• [TASK INPUTS]:
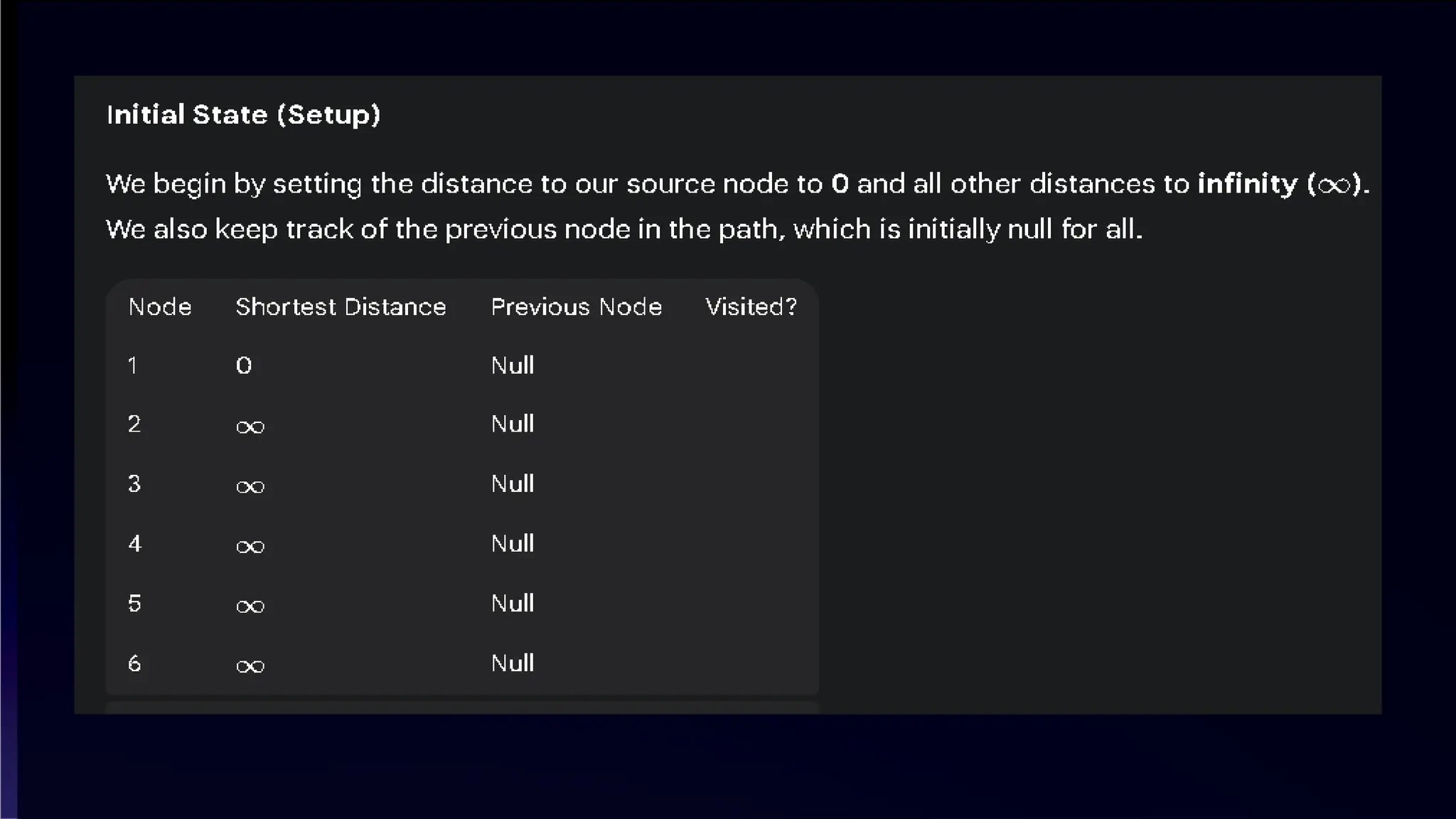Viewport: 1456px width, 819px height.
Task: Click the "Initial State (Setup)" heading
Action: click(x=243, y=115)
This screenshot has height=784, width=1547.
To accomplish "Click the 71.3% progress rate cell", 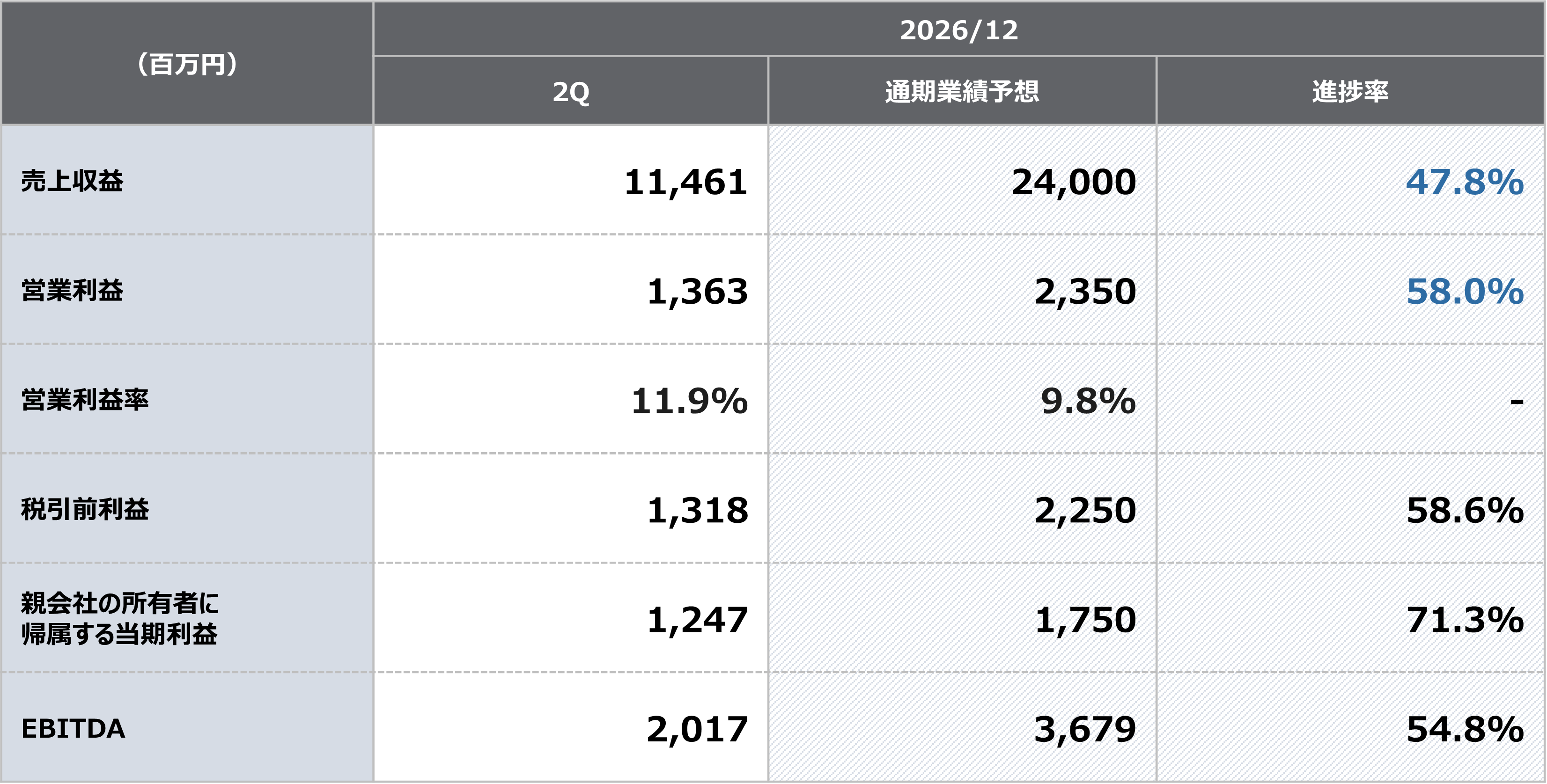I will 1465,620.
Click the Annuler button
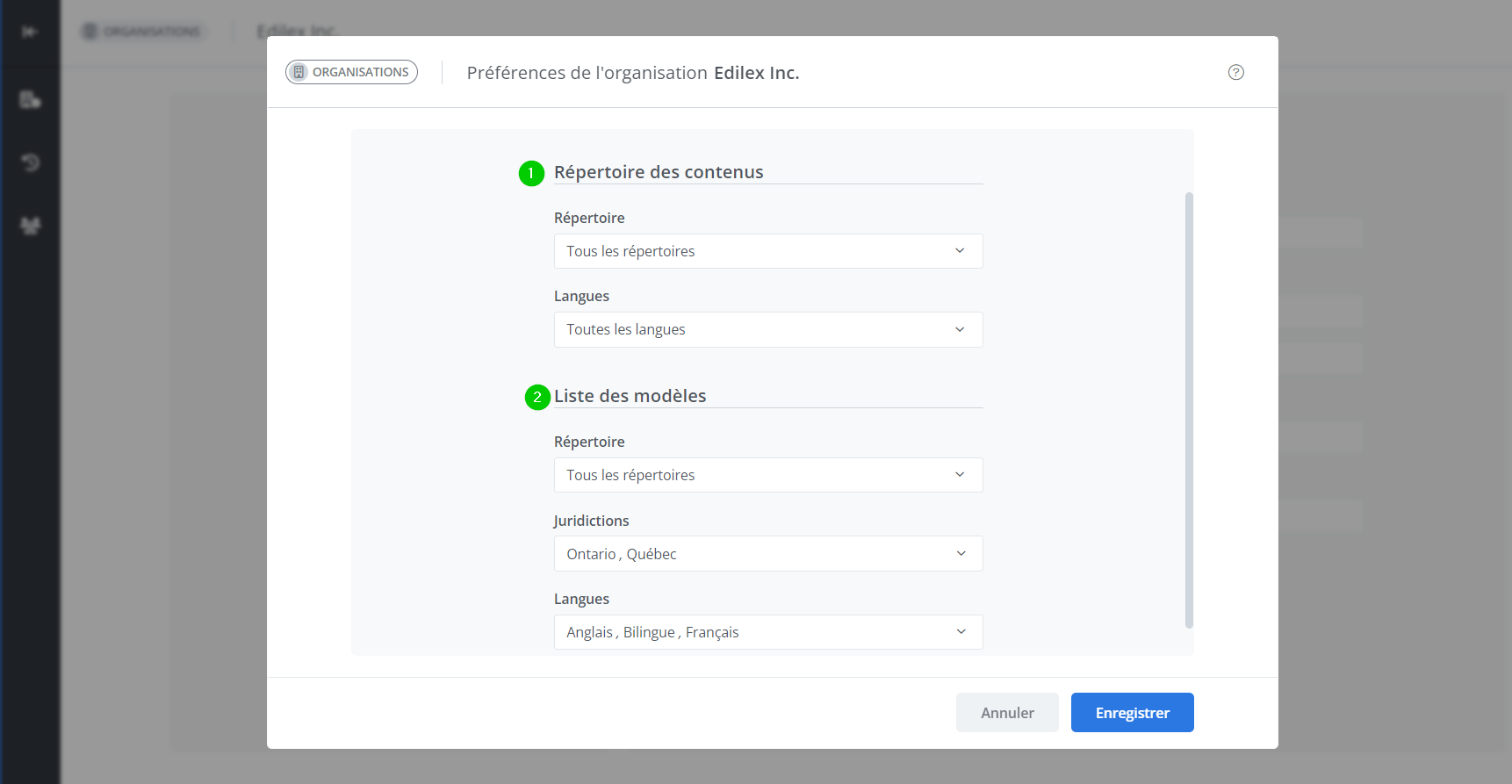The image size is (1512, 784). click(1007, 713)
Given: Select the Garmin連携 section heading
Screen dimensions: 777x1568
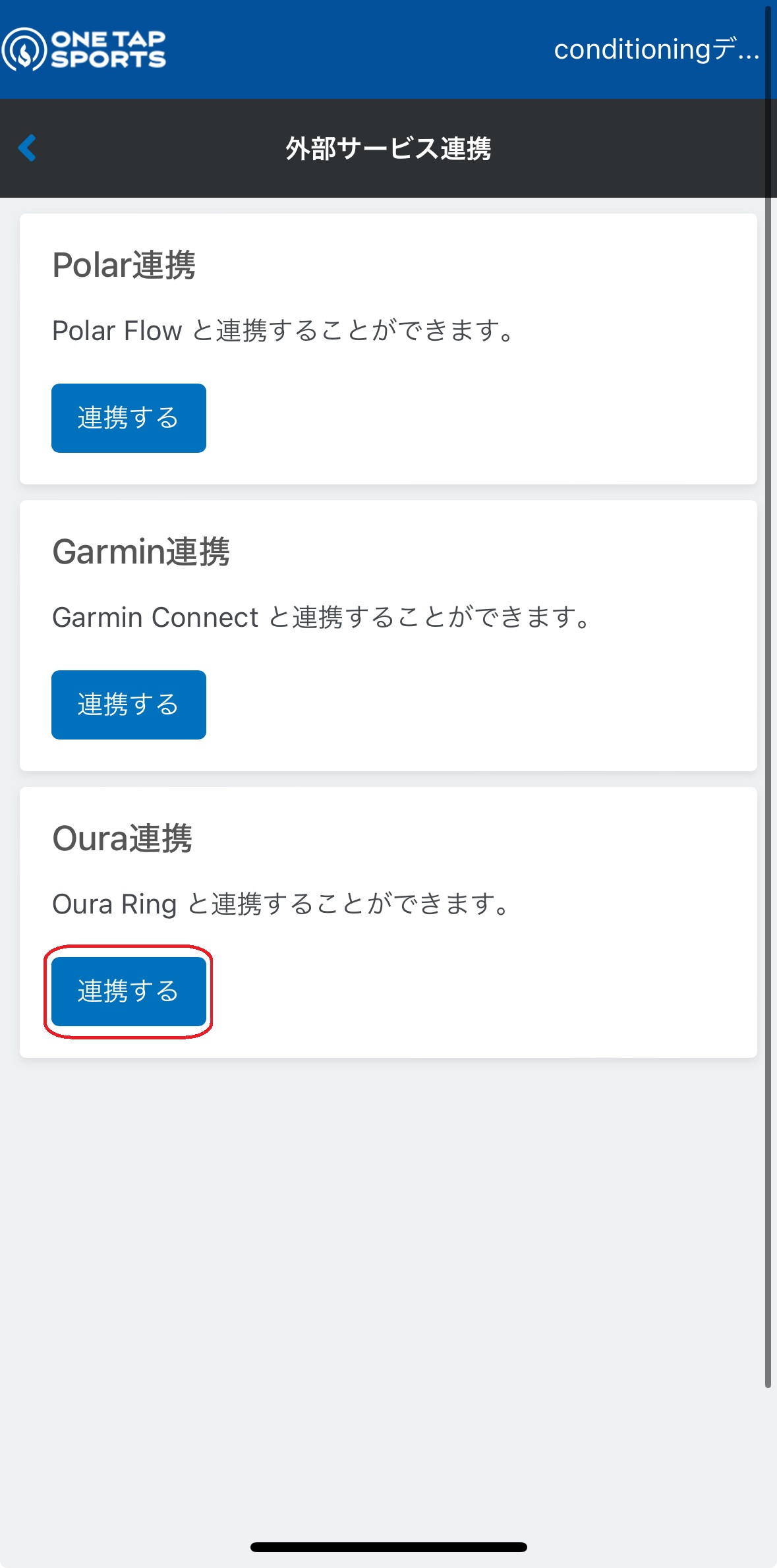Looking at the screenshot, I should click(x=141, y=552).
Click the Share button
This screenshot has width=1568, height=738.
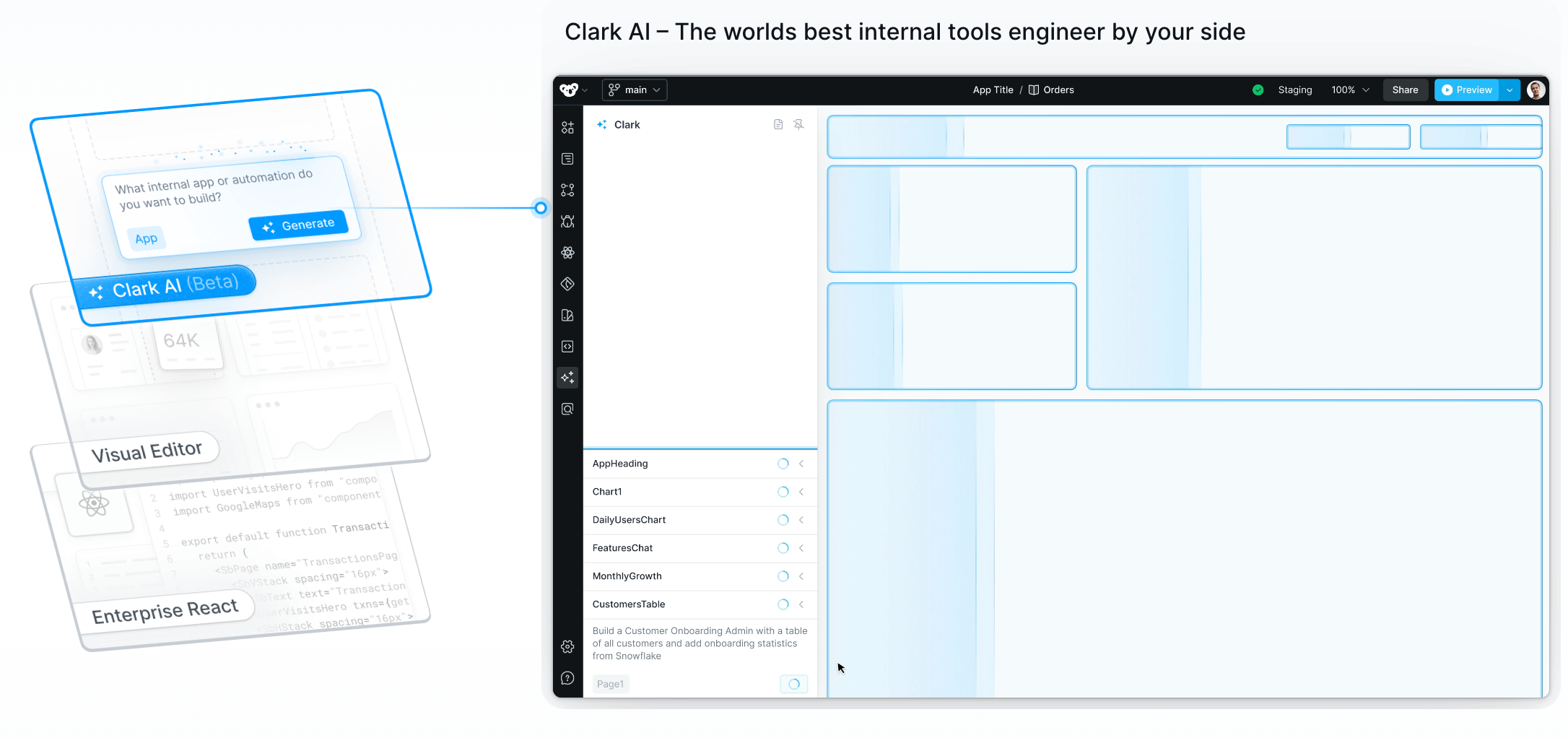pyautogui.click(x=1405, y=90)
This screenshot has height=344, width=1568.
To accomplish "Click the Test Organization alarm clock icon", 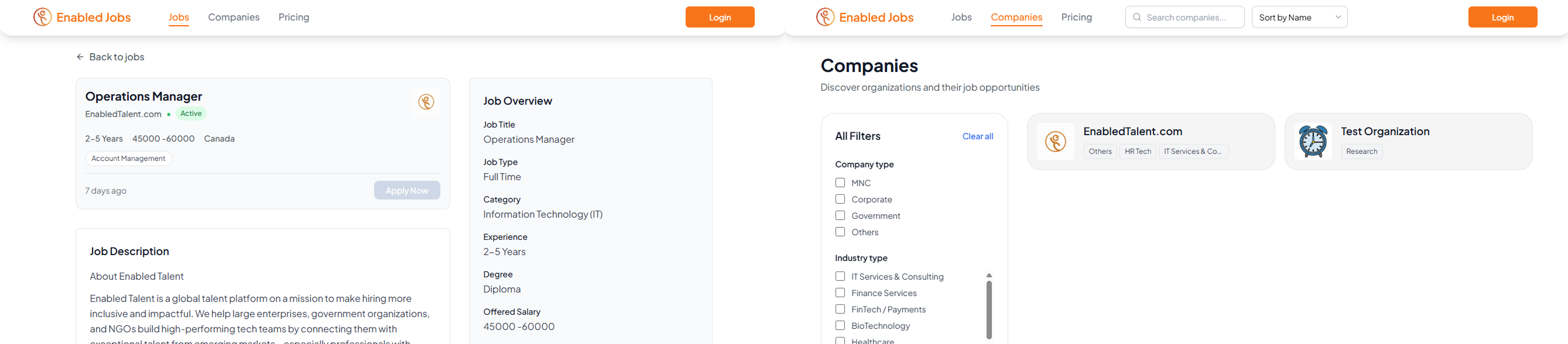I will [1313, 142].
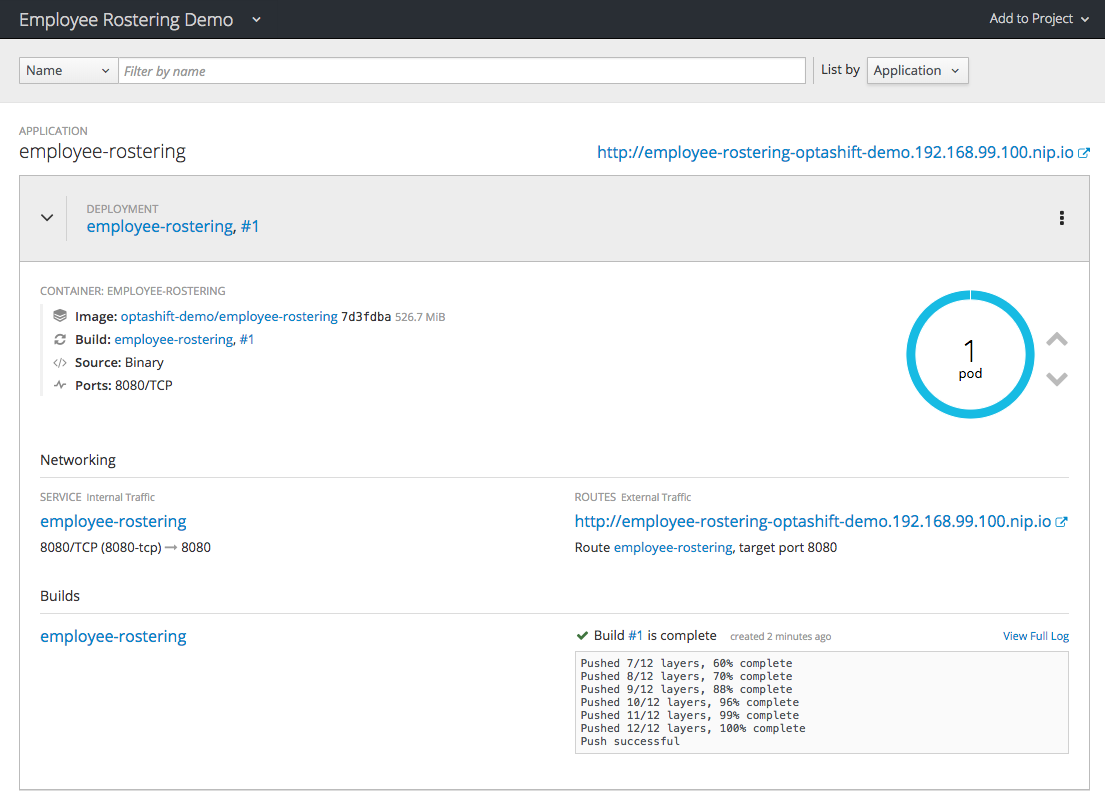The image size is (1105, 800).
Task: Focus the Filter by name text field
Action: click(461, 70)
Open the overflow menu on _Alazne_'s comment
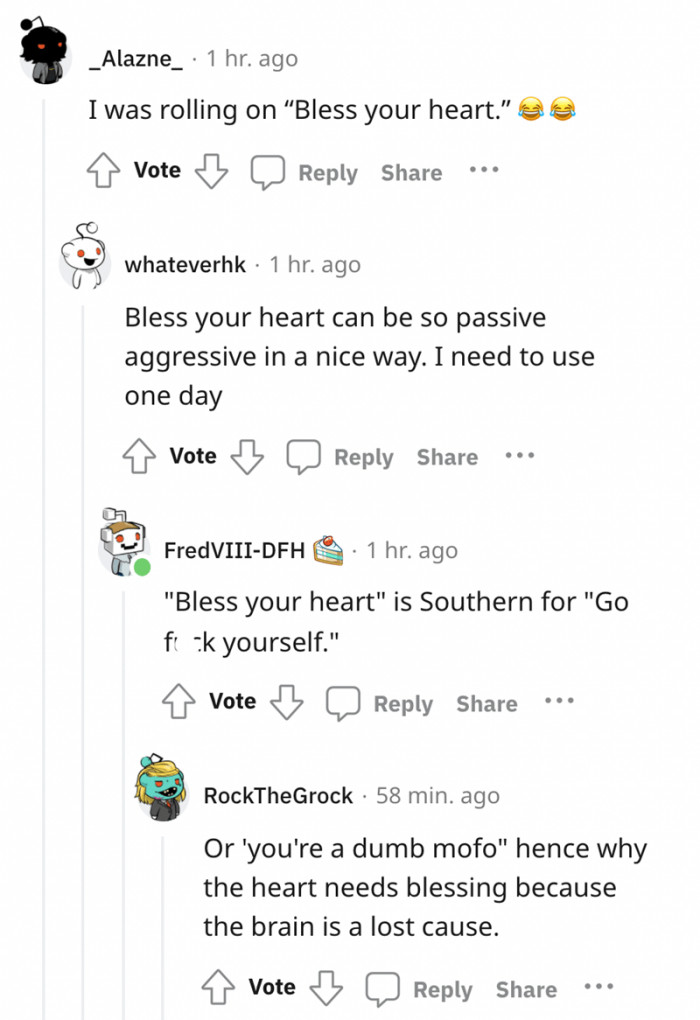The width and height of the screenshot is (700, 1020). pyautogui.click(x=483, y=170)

• [PROBLEM STATEMENT]: Report every line of the material above that contains the string "button", copying each line in full.

• [WRITTEN REPLY]:
Click the Annuler button
Click the Share button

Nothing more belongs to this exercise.